◆ Instructions for the task ◆
Starting at the first line and ending at the last, reproduce the records below exactly.

──────── Dataset records

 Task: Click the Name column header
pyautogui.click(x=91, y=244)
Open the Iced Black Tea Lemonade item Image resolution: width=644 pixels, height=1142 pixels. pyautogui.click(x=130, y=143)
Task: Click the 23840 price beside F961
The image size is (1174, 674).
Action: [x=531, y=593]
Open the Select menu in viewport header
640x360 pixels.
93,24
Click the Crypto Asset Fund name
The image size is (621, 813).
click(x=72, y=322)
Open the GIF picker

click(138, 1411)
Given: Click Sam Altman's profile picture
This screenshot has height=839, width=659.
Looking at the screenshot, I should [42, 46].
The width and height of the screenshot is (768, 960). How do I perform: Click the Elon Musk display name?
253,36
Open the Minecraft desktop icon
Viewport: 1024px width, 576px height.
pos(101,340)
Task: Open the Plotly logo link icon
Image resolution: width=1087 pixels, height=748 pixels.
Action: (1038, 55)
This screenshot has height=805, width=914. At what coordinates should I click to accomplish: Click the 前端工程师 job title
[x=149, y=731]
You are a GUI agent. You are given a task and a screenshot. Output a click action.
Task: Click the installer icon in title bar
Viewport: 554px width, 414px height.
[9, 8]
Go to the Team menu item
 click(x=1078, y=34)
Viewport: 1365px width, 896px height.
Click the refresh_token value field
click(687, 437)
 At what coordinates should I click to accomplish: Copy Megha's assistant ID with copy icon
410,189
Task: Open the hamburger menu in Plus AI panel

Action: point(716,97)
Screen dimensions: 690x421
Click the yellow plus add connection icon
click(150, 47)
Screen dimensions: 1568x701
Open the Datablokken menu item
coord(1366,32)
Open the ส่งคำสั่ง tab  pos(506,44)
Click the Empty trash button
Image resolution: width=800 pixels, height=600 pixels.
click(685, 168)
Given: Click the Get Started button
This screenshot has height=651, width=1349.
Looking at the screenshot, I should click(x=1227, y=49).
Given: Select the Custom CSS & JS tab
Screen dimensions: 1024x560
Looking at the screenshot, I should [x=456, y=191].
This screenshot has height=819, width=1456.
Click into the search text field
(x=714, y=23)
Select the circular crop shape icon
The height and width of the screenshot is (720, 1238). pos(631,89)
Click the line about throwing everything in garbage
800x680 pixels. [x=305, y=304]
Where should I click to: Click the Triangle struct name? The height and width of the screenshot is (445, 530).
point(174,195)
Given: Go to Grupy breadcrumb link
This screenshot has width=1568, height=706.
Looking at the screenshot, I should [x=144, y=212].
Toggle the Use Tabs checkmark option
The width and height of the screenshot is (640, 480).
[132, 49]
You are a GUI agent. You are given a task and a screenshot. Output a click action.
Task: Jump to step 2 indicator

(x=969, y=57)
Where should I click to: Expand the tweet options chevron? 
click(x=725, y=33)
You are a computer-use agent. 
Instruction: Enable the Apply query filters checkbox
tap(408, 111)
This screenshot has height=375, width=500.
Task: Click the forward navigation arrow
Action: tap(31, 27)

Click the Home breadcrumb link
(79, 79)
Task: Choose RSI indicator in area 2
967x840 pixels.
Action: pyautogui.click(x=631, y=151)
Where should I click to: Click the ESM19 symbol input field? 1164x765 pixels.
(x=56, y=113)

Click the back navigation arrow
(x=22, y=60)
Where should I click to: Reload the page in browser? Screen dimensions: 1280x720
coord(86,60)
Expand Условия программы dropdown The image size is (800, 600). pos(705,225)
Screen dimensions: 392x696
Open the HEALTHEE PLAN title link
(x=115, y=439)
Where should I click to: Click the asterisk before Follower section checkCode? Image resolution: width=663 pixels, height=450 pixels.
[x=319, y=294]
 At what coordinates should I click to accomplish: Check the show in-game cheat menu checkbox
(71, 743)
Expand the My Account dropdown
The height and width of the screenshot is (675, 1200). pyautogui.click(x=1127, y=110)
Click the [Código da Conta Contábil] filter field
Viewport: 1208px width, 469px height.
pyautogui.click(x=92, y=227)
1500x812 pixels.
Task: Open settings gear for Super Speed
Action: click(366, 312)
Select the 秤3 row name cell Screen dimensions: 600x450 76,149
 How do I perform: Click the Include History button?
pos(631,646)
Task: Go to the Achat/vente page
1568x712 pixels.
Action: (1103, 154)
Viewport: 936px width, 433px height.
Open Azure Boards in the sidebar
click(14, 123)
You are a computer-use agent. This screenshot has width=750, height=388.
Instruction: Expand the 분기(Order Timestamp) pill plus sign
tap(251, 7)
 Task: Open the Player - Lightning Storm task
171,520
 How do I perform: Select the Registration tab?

────────────────

◆ Task answer ◆
 Task: Click the Name column header
pyautogui.click(x=91, y=244)
Open the Iced Black Tea Lemonade item Image resolution: width=644 pixels, height=1142 pixels. pyautogui.click(x=130, y=143)
Task: Click the 23840 price beside F961
The image size is (1174, 674).
Action: [x=531, y=593]
Open the Select menu in viewport header
640x360 pixels.
93,24
Click the Crypto Asset Fund name
The image size is (621, 813).
click(x=72, y=322)
Open the GIF picker

click(138, 1411)
Given: Click Sam Altman's profile picture
This screenshot has height=839, width=659.
Looking at the screenshot, I should [42, 46].
The width and height of the screenshot is (768, 960). How do I perform: Click the Elon Musk display name?
253,36
Open the Minecraft desktop icon
Viewport: 1024px width, 576px height.
pos(101,340)
Task: Open the Plotly logo link icon
Image resolution: width=1087 pixels, height=748 pixels.
Action: (1038, 55)
This screenshot has height=805, width=914. At what coordinates should I click to accomplish: Click the 前端工程师 job title
[x=149, y=731]
You are a GUI agent. You are given a task and a screenshot. Output a click action.
Task: Click the installer icon in title bar
Viewport: 554px width, 414px height.
[9, 8]
Go to the Team menu item
 click(x=1078, y=34)
Viewport: 1365px width, 896px height.
Click the refresh_token value field
click(687, 437)
 At what coordinates should I click to accomplish: Copy Megha's assistant ID with copy icon
410,189
Task: Open the hamburger menu in Plus AI panel

Action: point(716,97)
Screen dimensions: 690x421
Click the yellow plus add connection icon
click(150, 47)
Screen dimensions: 1568x701
Open the Datablokken menu item
coord(1366,32)
Open the ส่งคำสั่ง tab  pos(506,44)
Click the Empty trash button
Image resolution: width=800 pixels, height=600 pixels.
click(685, 168)
Given: Click the Get Started button
This screenshot has height=651, width=1349.
Looking at the screenshot, I should click(x=1227, y=49).
Given: Select the Custom CSS & JS tab
Screen dimensions: 1024x560
Looking at the screenshot, I should [x=456, y=191].
This screenshot has height=819, width=1456.
Click into the search text field
(x=714, y=23)
Select the circular crop shape icon
The height and width of the screenshot is (720, 1238). pos(631,89)
Click the line about throwing everything in garbage
800x680 pixels. [x=305, y=304]
Where should I click to: Click the Triangle struct name? The height and width of the screenshot is (445, 530).
point(174,195)
Given: Go to Grupy breadcrumb link
This screenshot has width=1568, height=706.
Looking at the screenshot, I should [x=144, y=212].
Toggle the Use Tabs checkmark option
The width and height of the screenshot is (640, 480).
[132, 49]
You are a GUI agent. You are given a task and a screenshot. Output a click action.
Task: Jump to step 2 indicator

(x=969, y=57)
Where should I click to: Expand the tweet options chevron? 
click(x=725, y=33)
You are a computer-use agent. 
Instruction: Enable the Apply query filters checkbox
tap(408, 111)
This screenshot has height=375, width=500.
Task: Click the forward navigation arrow
Action: tap(31, 27)

Click the Home breadcrumb link
(79, 79)
Task: Choose RSI indicator in area 2
967x840 pixels.
Action: pyautogui.click(x=631, y=151)
Where should I click to: Click the ESM19 symbol input field? 1164x765 pixels.
(x=56, y=113)

Click the back navigation arrow
(x=22, y=60)
Where should I click to: Reload the page in browser? Screen dimensions: 1280x720
coord(86,60)
Expand Условия программы dropdown The image size is (800, 600). pos(705,225)
Screen dimensions: 392x696
Open the HEALTHEE PLAN title link
(x=115, y=439)
Where should I click to: Click the asterisk before Follower section checkCode? Image resolution: width=663 pixels, height=450 pixels.
[x=319, y=294]
 At what coordinates should I click to accomplish: Check the show in-game cheat menu checkbox
(71, 743)
Expand the My Account dropdown
The height and width of the screenshot is (675, 1200). pyautogui.click(x=1127, y=110)
Click the [Código da Conta Contábil] filter field
Viewport: 1208px width, 469px height.
pyautogui.click(x=92, y=227)
1500x812 pixels.
Task: Open settings gear for Super Speed
Action: click(366, 312)
Select the 秤3 row name cell Screen dimensions: 600x450 76,149
 How do I perform: Click the Include History button?
pos(631,646)
Task: Go to the Achat/vente page
1568x712 pixels.
Action: (1103, 154)
Viewport: 936px width, 433px height.
Open Azure Boards in the sidebar
click(14, 123)
You are a computer-use agent. This screenshot has width=750, height=388.
Instruction: Expand the 분기(Order Timestamp) pill plus sign
tap(251, 7)
 Task: Open the Player - Lightning Storm task
171,520
 How do I perform: Select the Registration tab?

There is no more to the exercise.